Anatomic acromioclavicular and Coracoclavicular ligament reconstruction with allograft is effective for the management of non-acute acromioclavicular dislocations.

OBJECTIVE: to analyze the short-term outcomes of an anatomical technique that reconstructs both the acromioclavicular and coracoclavicular ligaments with the help of a tendon allograft for the management of non-acute acromioclavicular dislocations. METHODS: this is a prospective longitudinal study of a case series of subjects with symptomatic non-acute (>3 weeks) acromioclavicular dislocations surgically managed with an anatomical reconstruction of both the acromioclavicular and coracoclavicular ligaments using tibial tendon allografts. Outcomes were assessed with simple standardized radiographs and with the Constant-Murley, American Shoulder and Elbow Surgeons (ASES)-shoulder and Quick-DASH (Disabilities of the Arm, Shoulder and Hand) scales; also, the acromioclavicular joint stability and the scapulothoracic kinematics were assessed. RESULTS: a total of 19 subjects were assessed. There were no intraoperative or early postoperative complications. After a minimum two year follow-up (mean 3.12 years, [standard deviation 1.10 years]), there were significant improvements in all three of the scales: The Constant-Murley score increased from 65.4 (13.0) preoperatively to 92.6 (11.2) at the end of follow-up (p<0.001); the Quick-DASH score improved from 21.3 (6.73) to 13.0(4.58) (p<0.001); and the ASES-shoulder score increased from 56.6 (14.6) to 91.0 (9.86) (p<0.001).
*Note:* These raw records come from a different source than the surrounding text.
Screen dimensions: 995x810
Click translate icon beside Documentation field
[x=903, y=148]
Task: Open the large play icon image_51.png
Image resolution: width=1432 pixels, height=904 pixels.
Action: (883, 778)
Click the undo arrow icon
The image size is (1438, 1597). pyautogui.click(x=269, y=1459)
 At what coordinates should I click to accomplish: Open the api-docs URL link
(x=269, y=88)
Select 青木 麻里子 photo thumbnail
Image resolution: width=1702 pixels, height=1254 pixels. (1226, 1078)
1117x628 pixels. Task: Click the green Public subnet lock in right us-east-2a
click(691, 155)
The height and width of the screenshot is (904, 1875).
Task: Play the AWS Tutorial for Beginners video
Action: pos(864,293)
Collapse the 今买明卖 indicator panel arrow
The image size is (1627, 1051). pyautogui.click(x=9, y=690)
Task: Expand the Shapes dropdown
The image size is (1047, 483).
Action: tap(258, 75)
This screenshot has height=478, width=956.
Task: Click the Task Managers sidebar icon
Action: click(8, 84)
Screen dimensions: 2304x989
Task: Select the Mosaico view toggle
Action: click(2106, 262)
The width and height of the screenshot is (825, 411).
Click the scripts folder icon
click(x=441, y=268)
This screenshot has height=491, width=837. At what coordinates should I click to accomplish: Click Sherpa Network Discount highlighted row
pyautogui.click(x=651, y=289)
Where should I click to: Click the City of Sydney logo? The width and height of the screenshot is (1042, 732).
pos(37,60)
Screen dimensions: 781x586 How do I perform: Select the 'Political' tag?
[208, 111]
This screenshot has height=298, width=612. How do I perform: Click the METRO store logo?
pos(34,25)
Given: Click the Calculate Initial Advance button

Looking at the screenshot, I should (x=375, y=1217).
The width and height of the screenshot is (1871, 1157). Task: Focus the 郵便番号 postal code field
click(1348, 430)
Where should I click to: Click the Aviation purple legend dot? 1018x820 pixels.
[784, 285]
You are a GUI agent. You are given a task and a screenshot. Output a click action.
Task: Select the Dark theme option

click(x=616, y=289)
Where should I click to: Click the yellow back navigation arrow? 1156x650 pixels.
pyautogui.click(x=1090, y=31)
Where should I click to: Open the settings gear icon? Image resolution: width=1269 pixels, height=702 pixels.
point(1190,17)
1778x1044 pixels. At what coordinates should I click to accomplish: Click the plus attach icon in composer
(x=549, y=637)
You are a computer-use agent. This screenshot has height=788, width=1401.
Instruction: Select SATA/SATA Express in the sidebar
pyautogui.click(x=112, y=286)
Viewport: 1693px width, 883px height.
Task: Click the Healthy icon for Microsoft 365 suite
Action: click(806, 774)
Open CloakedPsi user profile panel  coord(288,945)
The AC joint was stable in both the vertical and the horizontal plane, without residual scapulothoracic dysfunction in 18/19 subjects at the end of follow-up. Only one patient presented a poor functional outcome, with loss of reduction, instability and persistent symptoms. Another subject suffered loss of reduction, though without functional repercussions. Two subjects had asymptomatic distal clavicle osteolysis and two developed radiographic osteoarthritis and were also asymptomatic. Moderate widening of the tunnels was observed in most patients: tunnel size after surgery was 5.1 (0.3) mm versus 5.8 (1.1) mm at the end of follow-up (p = 0.001) but widening was not correlated to final function. CONCLUSIONS: the anatomical reconstruction of the acromioclavicular and coracoclavicular ligament complexes with a tendon allograft yields excellent clinical outcomes when used in subjects with symptomatic non-acute acromioclavicular dislocations. Secondary tunnel widening, distal clavicle osteolysis and osteoarthritis might be of concern but do not affect clinical outcomes.